The home of the guilty until proven innocent


This was the hardest part of my day.
The Saint had received prior written permission to bring up to six charity workers from one of the wardens she has become friends with. Whether these charity workers were defined as being Americans, I don't know, but the Saint entered and we had to wait at the gate for 10 minutes before being allowed to enter, sans cellphones and cameras. The nervousness about our visit was understood soon after entering. After all, they wouldn't want anyone blogging to the world about their prison conditions.
We were accompanied by the female warden who signed our permission to enter. The prison contains just over 1000 inmates; she led us to the female hold, containing about 80 women and children.

Now, an aside.
The "Dowry Death Law" was enacted in the 1980s to prevent the horrible trend of the husband's family harassing the new bride for a greater dowry. When these demands aren't met, there are many cases of the bride being burned alive, allowing for another marriage and another dowry. The law states if a bride dies within the first 7 years of marriage due to the in-laws, the husband's family is to be imprisoned for minimum 7 years, maximum life. The Saint told us in many cases of natural death the bride's family has made this accusation and therefore there are many families in the prisons. Sadly, by these accounts, this replaced one tragic event with another.
Getting a trial in India can take around 5 years.
Those with life sentences or scheduled for the death penalty wear white tunics or saris.


We entered a courtyard of high, white cement walls. The ground was mostly the same material, with some shrub-ish trees interspersed. On the paved surface were sticks of incense: the warden responded that the workers get Rs. 10 for every 1000 sticks they make. I worked it out later that labor costs are just less than 0.9% of the selling cost of government incense.

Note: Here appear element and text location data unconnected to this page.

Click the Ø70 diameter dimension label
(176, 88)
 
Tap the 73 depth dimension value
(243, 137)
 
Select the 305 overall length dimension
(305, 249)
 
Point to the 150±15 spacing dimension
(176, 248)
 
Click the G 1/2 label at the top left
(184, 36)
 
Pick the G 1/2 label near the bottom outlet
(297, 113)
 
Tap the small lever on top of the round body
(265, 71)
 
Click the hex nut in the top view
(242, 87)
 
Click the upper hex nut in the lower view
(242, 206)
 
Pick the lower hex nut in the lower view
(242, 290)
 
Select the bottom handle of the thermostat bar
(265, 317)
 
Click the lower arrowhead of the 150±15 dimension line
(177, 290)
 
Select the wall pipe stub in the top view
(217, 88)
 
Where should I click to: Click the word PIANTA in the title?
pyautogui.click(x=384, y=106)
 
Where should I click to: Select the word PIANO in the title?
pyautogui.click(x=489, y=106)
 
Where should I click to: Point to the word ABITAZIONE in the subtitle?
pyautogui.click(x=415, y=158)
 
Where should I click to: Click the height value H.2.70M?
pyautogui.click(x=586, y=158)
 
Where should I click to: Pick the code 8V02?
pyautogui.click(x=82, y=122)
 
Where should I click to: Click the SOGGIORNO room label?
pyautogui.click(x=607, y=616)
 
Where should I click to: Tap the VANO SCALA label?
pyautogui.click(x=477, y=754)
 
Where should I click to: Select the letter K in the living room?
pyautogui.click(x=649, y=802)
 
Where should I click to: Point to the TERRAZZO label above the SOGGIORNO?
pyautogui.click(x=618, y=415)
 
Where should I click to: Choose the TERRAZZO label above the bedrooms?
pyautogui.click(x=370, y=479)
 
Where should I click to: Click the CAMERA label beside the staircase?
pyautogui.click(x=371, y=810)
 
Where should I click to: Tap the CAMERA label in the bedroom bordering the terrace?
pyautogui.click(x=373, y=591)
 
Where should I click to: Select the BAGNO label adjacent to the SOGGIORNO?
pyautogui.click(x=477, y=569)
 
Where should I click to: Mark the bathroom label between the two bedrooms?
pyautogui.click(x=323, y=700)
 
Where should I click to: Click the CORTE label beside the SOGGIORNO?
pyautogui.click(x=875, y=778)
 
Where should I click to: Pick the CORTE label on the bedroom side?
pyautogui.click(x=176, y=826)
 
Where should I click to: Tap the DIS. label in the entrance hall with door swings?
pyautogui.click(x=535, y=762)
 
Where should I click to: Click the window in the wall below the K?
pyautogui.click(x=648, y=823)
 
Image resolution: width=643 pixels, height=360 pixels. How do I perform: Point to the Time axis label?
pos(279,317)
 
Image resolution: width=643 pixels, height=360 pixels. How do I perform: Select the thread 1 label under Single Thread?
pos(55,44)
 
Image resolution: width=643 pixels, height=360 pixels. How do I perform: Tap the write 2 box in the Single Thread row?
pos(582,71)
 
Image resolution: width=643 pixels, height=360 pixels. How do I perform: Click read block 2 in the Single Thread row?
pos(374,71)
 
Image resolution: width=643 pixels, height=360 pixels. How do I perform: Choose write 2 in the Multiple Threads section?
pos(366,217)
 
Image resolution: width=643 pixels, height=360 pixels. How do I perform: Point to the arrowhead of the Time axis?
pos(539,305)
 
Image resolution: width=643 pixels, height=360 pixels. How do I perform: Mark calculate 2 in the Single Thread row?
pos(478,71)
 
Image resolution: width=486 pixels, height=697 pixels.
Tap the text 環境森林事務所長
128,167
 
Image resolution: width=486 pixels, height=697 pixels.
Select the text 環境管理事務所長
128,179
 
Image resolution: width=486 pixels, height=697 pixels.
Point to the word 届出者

There were four cells with iron-bar doors facing the courtyard, each containing around 20 inmates. Many of the women were in white. The warden opened the first cell, and we entered after the Saint. The floor space was just enough for each resident to lay a single bed mat. I swallowed hard, hardly comprehending the reality that these women faced. It didn't matter if they deserved their sentence, though I'm sure most did not. Time just stopped and I just stared.
The Saint asked everyone to sit, and then she began to sing, "God's love is wonderful..." We knew the words by now, and singing along would have been a supportive and ideal choice. A large portion of the inmates knew the song, too. I opened my mouth and joined in, however after a few unintentionally vibratic pitches I was unable to continue.
After singing, we passed out small biscuit packages the Saint had purchased. I gave two to a woman holding a child.

The home of the innocent


The final stop was the orphanage at St. Philomena's church. The Saint pulled out a tin of hard candy and handed it to me. I hoped this would make the kids like me, but it turned out the innocent needed no such bribe. This was home to 47 young boys who happily sang along to the Saint's songs, like the disfigured, elderly, and incarcerated before them. Other than the giddy, sugar-driven screams, there was something exciting about this place. Here was the less-fortunately born receiving food, shelter, and schooling; here was hope.